Furthermore, the screw gear’s ability to utilize multiple edges on the nozzle holes enhanced refractory efficiency. By rotating the plate after each heat, we distributed wear evenly. If each edge has a wear limit \(W_{max}\), the total usable life \(L\) for a plate with \(n\) edges is: $$L = n \cdot \frac{W_{max}}{W}$$ For our screw gear design, \(n = 4\) (two holes, two edges each), compared to \(n = 2\) for slide gates. This theoretically doubles life, aligning with our observed 60% increase when accounting for other factors.

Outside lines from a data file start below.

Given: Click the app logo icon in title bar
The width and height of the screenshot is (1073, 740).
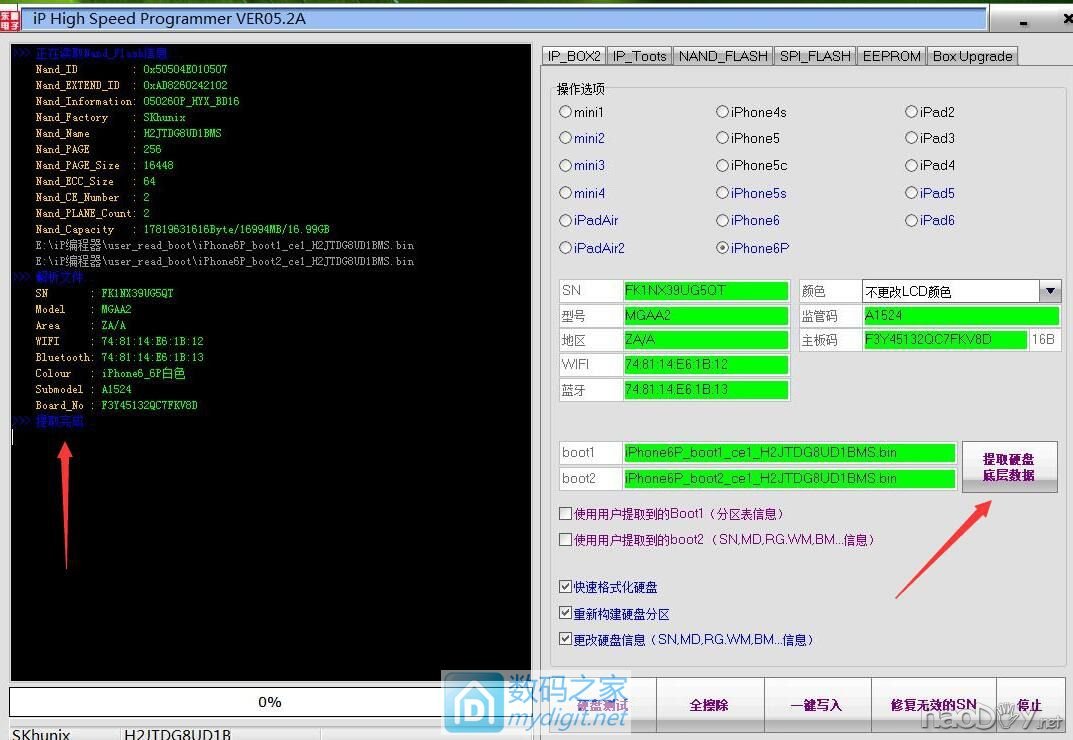Looking at the screenshot, I should pyautogui.click(x=12, y=19).

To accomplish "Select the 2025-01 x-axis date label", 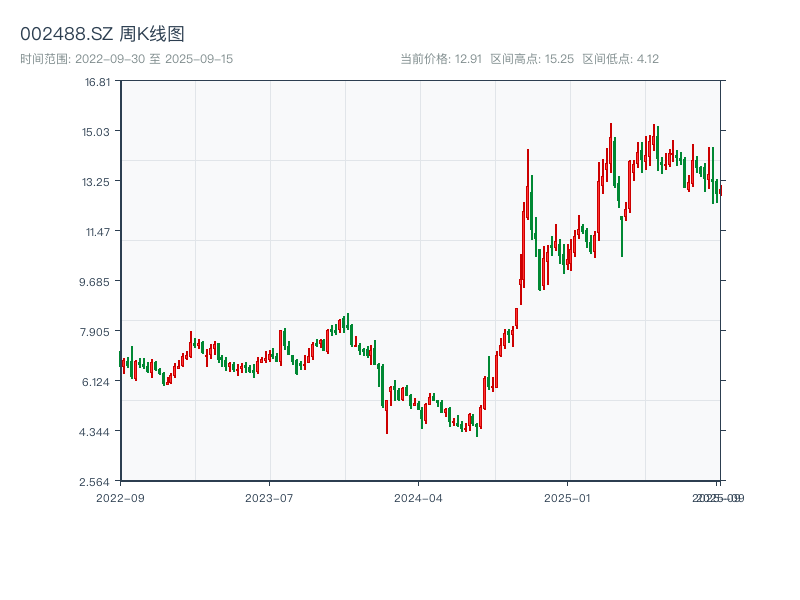I will coord(568,497).
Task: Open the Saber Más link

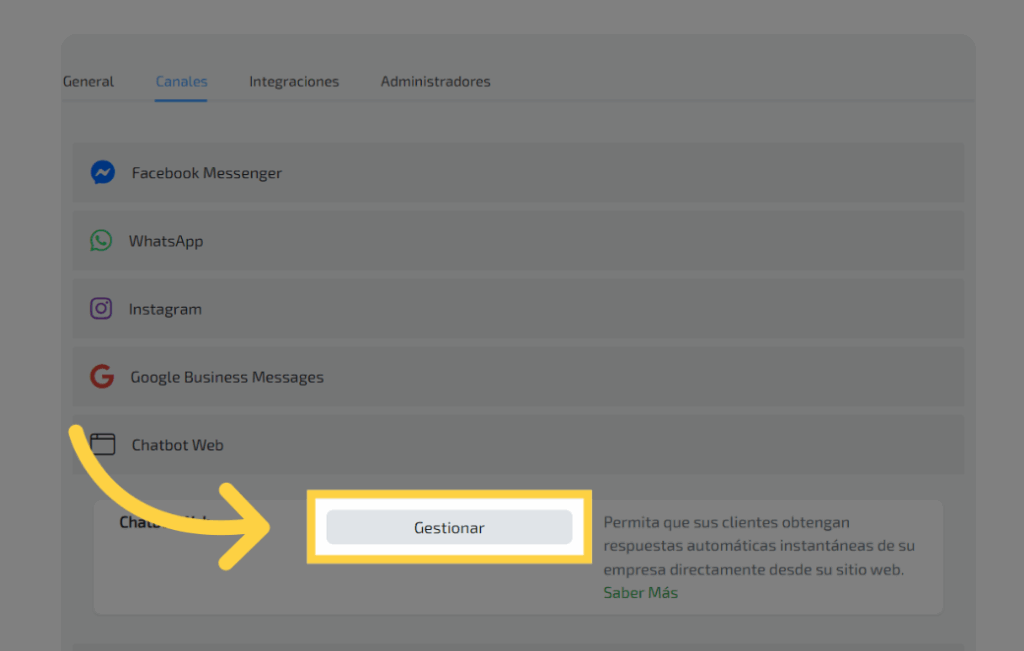Action: 640,593
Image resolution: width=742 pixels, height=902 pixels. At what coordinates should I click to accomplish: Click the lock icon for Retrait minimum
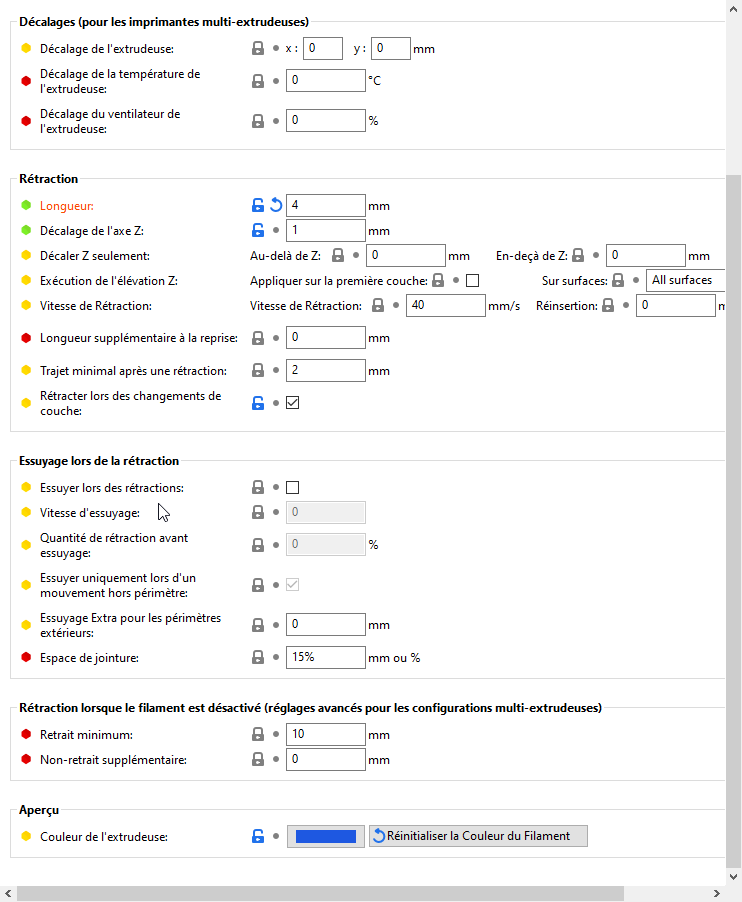[258, 734]
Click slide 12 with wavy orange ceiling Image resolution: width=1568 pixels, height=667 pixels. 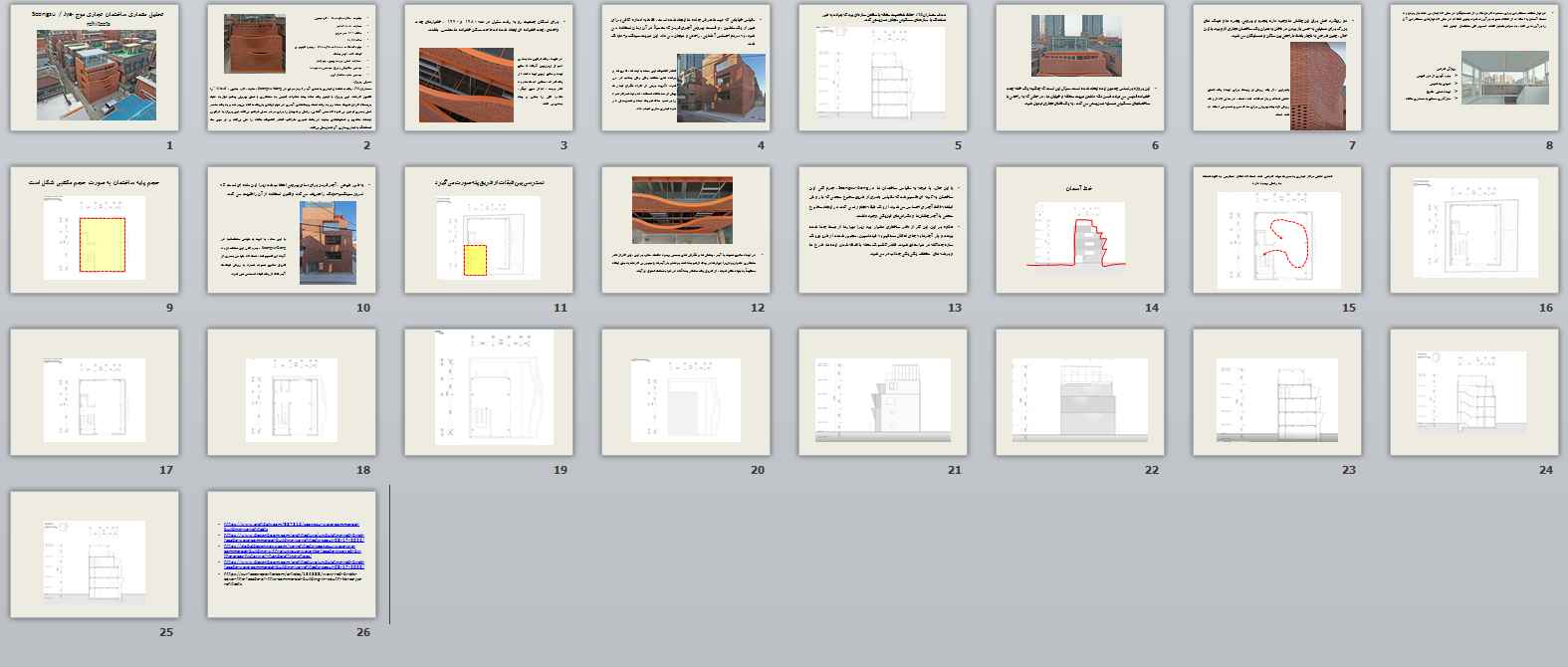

We also analyzed cost savings. The refractory cost per ton \(C\) is given by: $$C = \frac{C_{material} + C_{maintenance}}{T_{steel}}$$ where \(C_{material}\) is material cost, \(C_{maintenance}\) is maintenance cost, and \(T_{steel}\) is tons of steel produced. With the screw gear system, \(C_{material}\) decreased due to lighter plates and longer life, while \(C_{maintenance}\) fell from fewer interventions. Our data shows \(C\) dropped from $12.50 to $8.75 per ton, a substantial reduction.

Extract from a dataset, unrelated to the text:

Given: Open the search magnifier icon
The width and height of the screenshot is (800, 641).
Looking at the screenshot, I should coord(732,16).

To visualize the wear progression, we modeled cumulative wear over heats. Let \(W_i\) be wear after heat \(i\), with \(W_i = W_{i-1} + \Delta W\). For the screw gear, \(\Delta W\) is smaller, leading to a slower accumulation. This can be expressed as a differential equation: $$\frac{dW}{dt} = k’ \cdot f(P, v)$$ where \(k’\) is a constant. Solving this numerically, we confirmed that the screw gear system extends the time to reach critical wear levels.
Conclusion and Future Perspectives
The screw gear type new rotary nozzle has proven to be a transformative technology in our continuous casting operations. By leveraging the screw gear mechanism, we achieved remarkable improvements in lifespan, cost efficiency, and reliability. The screw gear’s compact design, stable rotation, and compatibility with refractory innovations like the no-lug structure have driven these gains. Our trials on 70t ladles demonstrated a 60% increase in heats per nozzle set and a 30% reduction in refractory costs, validating the switch from slide gates.

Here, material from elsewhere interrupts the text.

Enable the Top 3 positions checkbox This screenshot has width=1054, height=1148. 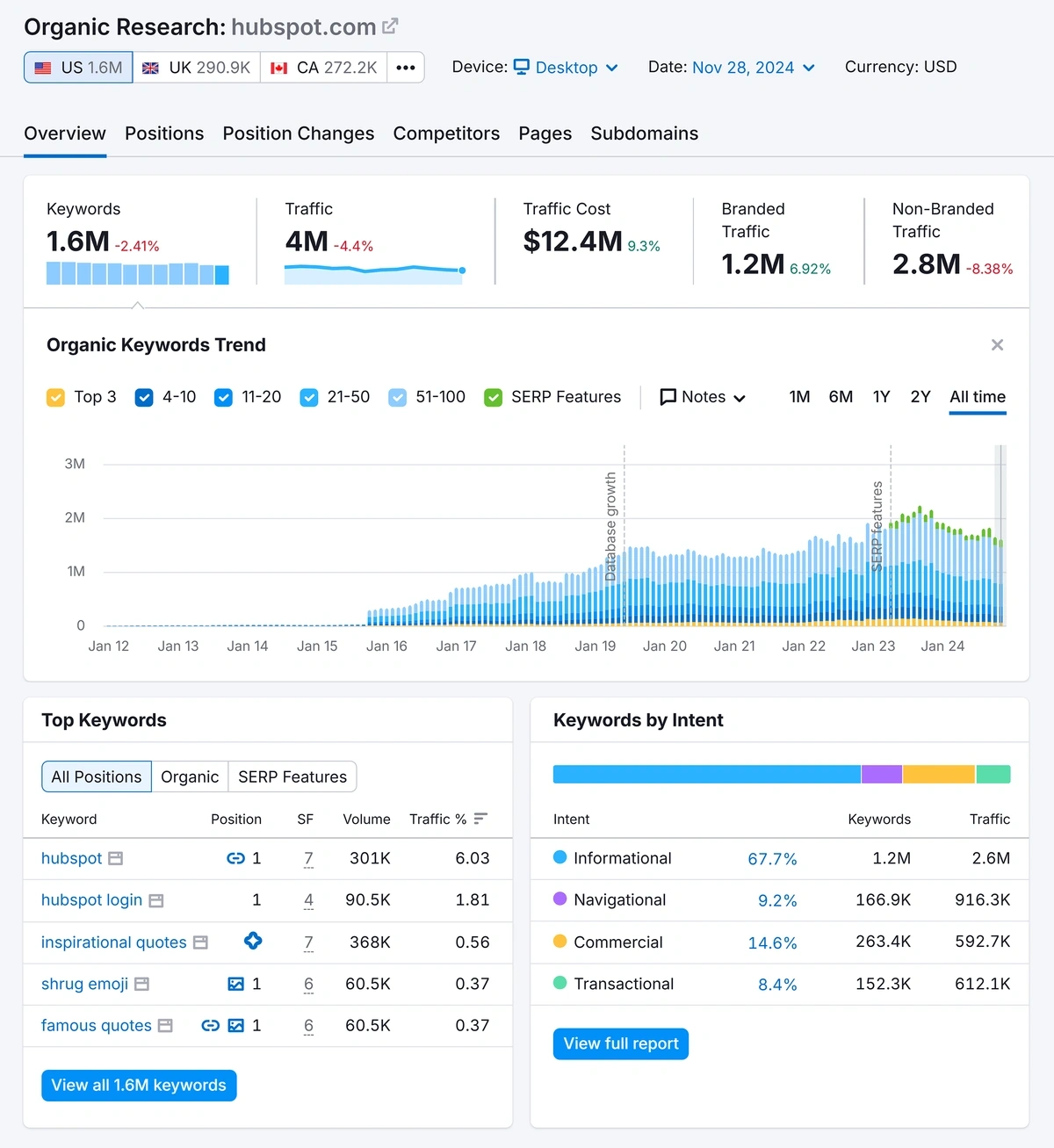55,397
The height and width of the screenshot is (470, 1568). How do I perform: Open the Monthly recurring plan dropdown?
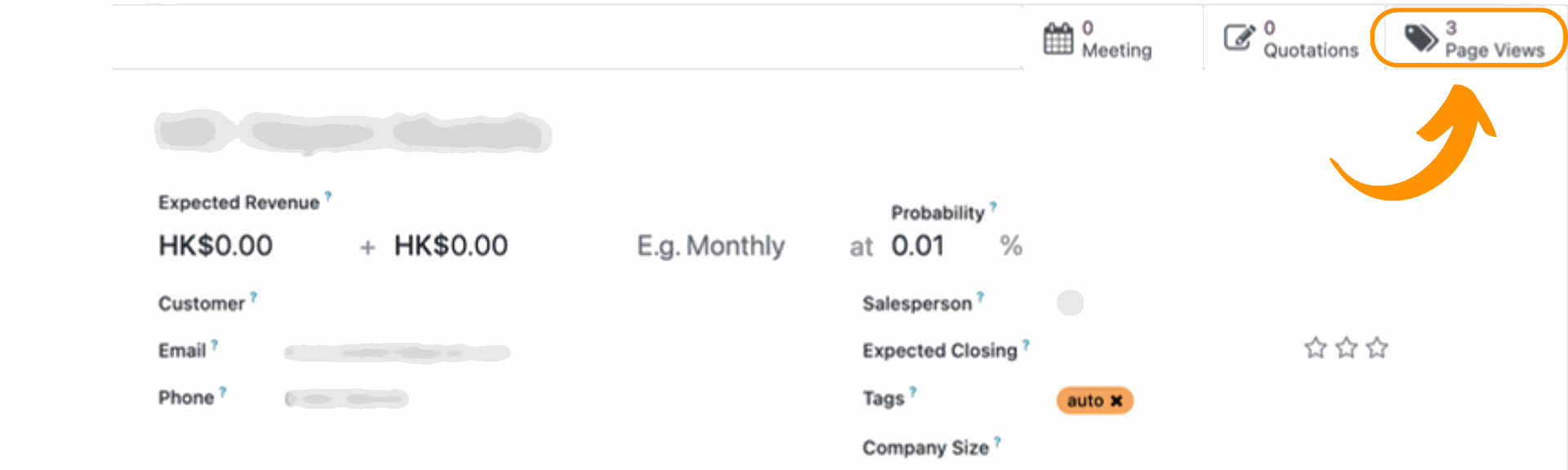coord(710,246)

Looking ahead, we plan to further optimize the screw gear system. Potential areas include enhancing the screw gear material for higher temperature resistance, refining the hydraulic control for variable speed rotation, and integrating sensors for real-time wear monitoring. We believe that continued focus on the screw gear technology will yield even greater savings and performance. The screw gear principle can also be applied to other metallurgical processes, expanding its impact beyond ladle nozzles.
In summary, the screw gear type rotary nozzle represents a significant advancement in refractory management. Its mechanical and refractory features, underpinned by the screw gear, offer a robust solution to cost challenges. We are committed to advancing this technology and sharing insights with the industry. As we move forward, the screw gear will remain central to our efforts in driving efficiency and sustainability in steelmaking.